The Ricoh Theta V 360-degree camera is the successor to the Theta S that was launched in late 2015.
Looks-wise, not much has changed with the Theta V, compared with its predecessor.
It has a slim candy-bar body, with a 180-degree lens on both its front and back. You can capture a 360-degree shot when you press the shutter-release button in front (with the Ricoh logo facing you).
The Power, Wi-Fi and Mode (for toggling between photo and video recording) buttons are on one side of the camera.
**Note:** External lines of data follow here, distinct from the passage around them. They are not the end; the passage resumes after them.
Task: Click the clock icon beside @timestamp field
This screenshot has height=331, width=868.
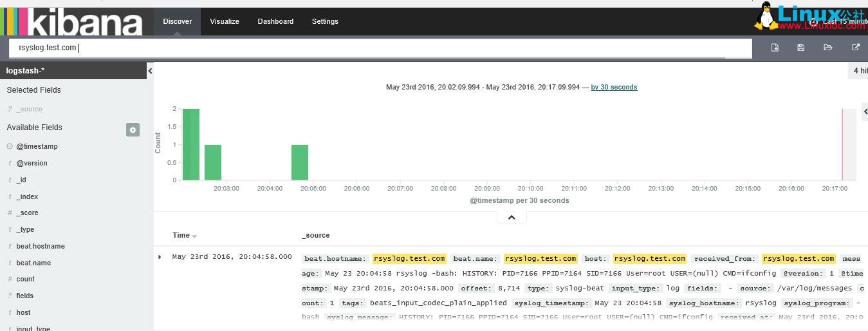Action: click(10, 147)
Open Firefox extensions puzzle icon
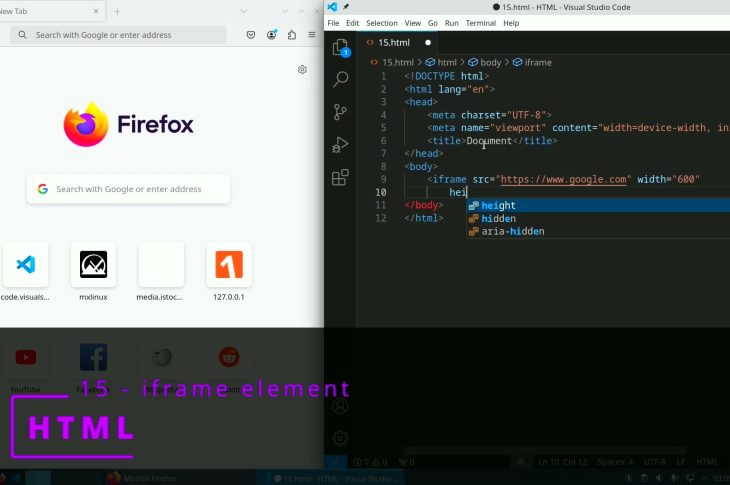Screen dimensions: 730x485 click(x=292, y=35)
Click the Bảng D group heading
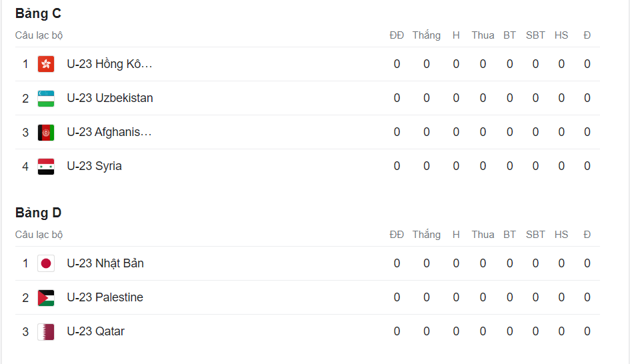Viewport: 630px width, 364px height. click(39, 213)
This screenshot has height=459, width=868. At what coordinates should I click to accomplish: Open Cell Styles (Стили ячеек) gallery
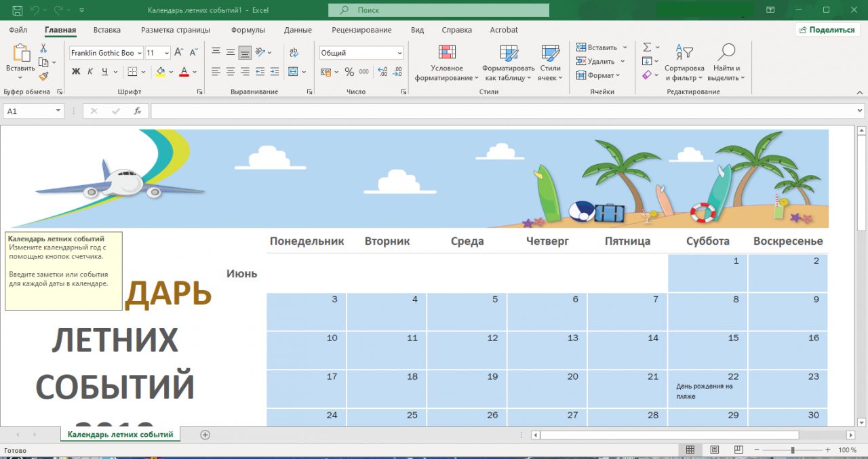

At its bottom, there is a microphone jack and a micro-USB port for charging its battery and transferring images to your computer.
Like its predecessor, the Theta V uses two 12-megapixel image sensors with two 180-degree lens to produce 14-megapixel 360-degree still images. However, it now supports 4K (3,840 x 1,920 pixels) 360-degree video recording at 30 frames per second (fps). It also supports 4K 360-degree live streaming.
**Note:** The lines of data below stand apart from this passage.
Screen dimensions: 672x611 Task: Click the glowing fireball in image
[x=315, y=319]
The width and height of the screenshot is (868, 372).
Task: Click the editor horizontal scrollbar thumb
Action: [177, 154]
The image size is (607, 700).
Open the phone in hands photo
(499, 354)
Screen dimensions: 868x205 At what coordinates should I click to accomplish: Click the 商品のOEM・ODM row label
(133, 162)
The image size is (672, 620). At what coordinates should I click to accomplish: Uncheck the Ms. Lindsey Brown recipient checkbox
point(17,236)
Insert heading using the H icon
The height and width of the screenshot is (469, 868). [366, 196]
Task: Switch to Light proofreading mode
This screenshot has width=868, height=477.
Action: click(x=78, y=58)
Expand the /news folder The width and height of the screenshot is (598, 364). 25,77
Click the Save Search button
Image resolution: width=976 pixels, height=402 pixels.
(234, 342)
In addition, its maximum ISO sensitivity has been bumped up to ISO 3,200 for still images and ISO 6,400 for videos, from ISO 1,600 for both in the Theta S. Higher sensitivity reduces the image blurriness caused by camera shake when shooting in dark environments.
Its internal storage has been increased to 19GB (from 8GB in the Theta S). But I still think having a microSD card slot would have been better, as it would allow users to increase the storage capacity at any time.
IMAGE SENSOR: 2 x 12-megapixel
LENS: 2 x 180-degree f/2.0
SENSITIVITY: ISO 64 to 3,200 (still image)/6,400 (video)
CONNECTIVITY: Bluetooth, Wi-Fi
BATTERY LIFE: 3/5
VALUE FOR MONEY: 4/5
While previous Theta models support only Wi-Fi connectivity, the Theta V finally has Bluetooth, in addition to Wi-Fi. This way, you do not need to lose Wi-Fi Internet connectivity when transferring images from the Theta to your smartphone via the Theta S app (available for Android and iOS).
The Theta S app also doubles up as a remote viewfinder since the Theta V does not have a display. Its working range is around 10m.
However, you have to first connect the Theta V to your smartphone via Wi-Fi, before you are able to connect with Bluetooth. You also have to use the app to switch to Bluetooth. It is just too troublesome. I ended up sticking to using Wi-Fi instead.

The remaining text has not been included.